**THE PROBLEM**
Reproduce every one of the items below word for word, keeping their order and line breaks unchanged.

**DATA IN THIS EXERCISE**
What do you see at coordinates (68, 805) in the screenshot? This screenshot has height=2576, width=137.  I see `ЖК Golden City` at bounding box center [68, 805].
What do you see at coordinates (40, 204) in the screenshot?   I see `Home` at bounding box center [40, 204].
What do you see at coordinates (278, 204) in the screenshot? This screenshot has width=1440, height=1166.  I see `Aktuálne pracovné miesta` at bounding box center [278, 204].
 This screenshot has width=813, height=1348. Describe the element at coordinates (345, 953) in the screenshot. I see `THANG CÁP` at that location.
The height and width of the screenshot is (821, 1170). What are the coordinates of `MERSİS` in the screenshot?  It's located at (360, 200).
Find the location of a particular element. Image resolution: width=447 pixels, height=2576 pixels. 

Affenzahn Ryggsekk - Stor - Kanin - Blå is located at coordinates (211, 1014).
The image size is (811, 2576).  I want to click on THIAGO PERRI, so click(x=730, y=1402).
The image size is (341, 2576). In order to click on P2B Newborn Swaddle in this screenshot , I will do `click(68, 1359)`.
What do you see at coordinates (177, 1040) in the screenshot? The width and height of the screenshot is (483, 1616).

**SOLUTION FOR THIS EXERCISE**
What do you see at coordinates (68, 805) in the screenshot? This screenshot has height=2576, width=137.  I see `ЖК Golden City` at bounding box center [68, 805].
What do you see at coordinates (40, 204) in the screenshot?   I see `Home` at bounding box center [40, 204].
What do you see at coordinates (278, 204) in the screenshot? This screenshot has width=1440, height=1166.  I see `Aktuálne pracovné miesta` at bounding box center [278, 204].
 This screenshot has width=813, height=1348. Describe the element at coordinates (345, 953) in the screenshot. I see `THANG CÁP` at that location.
The height and width of the screenshot is (821, 1170). What are the coordinates of `MERSİS` in the screenshot?  It's located at (360, 200).
Find the location of a particular element. Image resolution: width=447 pixels, height=2576 pixels. 

Affenzahn Ryggsekk - Stor - Kanin - Blå is located at coordinates (211, 1014).
The image size is (811, 2576).  I want to click on THIAGO PERRI, so click(x=730, y=1402).
The image size is (341, 2576). In order to click on P2B Newborn Swaddle in this screenshot , I will do `click(68, 1359)`.
What do you see at coordinates (177, 1040) in the screenshot? The width and height of the screenshot is (483, 1616).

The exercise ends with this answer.